Tuesday, June 12, 2012

Travel to Haiti

By Pastor R

Here are some of my thoughts on Haiti and specifically how God prepared the team and I for our trip. It was (and still is) an incredible journey of seeing God move and work. I hope that you'll come back throughout the next few weeks to read my blogs on Haiti as we will continue to post them every few days. You'll also be hearing from some of the members of the team and what God did in and through them as well.

John 2:5 “His mother said to the servants: Do whatever he tells you to do”

So on Monday, April 2, our team of 14 members & myself tried to make the journey down from Washington Dulles Airport to Port au Prince, Haiti.  The airplane we were supposed to fly didn’t make it.  But the airline said they had a replacement.  The problem with the replacement was that it was fueled to fly to California.  It had too much fuel to fly to Miami and therefore; the airline would have to take fuel out of our airplane.  The only problem was all of the fuel tankers were full!  So we had to wait for one of those tankers to remove the extra fuel on our plane so that we could finally depart!

When it was all said and done our plane was delayed an extra couple of hours.  That would have been okay except once we got to Miami, we had to catch our connection flight to Port au Prince right away.  When we arrived a couple of hours later, our connector flight had already left.  So we wound up spending the night in Miami!

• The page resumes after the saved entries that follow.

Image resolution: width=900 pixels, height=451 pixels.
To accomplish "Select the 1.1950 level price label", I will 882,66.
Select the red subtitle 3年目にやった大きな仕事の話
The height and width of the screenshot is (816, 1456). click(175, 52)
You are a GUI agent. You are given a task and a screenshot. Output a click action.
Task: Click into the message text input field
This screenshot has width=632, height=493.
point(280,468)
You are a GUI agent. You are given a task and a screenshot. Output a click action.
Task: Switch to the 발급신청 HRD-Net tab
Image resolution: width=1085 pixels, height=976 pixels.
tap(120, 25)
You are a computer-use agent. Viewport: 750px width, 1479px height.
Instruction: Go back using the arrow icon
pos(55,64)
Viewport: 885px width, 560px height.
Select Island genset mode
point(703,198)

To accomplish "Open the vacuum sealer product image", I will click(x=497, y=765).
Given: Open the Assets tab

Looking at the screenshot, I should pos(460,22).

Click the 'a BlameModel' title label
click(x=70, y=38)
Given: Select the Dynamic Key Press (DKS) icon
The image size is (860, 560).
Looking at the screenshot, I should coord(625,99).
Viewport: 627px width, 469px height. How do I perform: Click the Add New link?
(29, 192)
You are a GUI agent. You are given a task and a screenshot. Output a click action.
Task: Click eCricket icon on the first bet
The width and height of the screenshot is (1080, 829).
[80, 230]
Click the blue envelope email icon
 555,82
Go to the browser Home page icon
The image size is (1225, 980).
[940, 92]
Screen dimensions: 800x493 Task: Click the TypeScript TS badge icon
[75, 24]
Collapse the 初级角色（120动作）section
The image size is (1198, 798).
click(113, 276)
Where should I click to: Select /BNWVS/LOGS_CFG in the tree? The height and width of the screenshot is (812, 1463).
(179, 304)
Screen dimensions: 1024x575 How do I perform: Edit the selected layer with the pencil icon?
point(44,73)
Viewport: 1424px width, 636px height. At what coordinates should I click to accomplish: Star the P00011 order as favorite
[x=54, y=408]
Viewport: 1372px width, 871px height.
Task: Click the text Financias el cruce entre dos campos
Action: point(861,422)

While some may find such a moment upsetting, I found it quite encouraging that we were encountering opposition from the earliest part of the journey.  Our enemy is relentless in his quest to discourage God’s children from doing God’s work.  The reality, however, was that we had one less day in Haiti!
When we finally arrived in Haiti we met our Food for the Hungry Program Director, Odines and translator, Wilson.  I began to tell them what God had put in my heart to do for Haiti and it was amazing to see God at work through them as our hearts became more and more unified.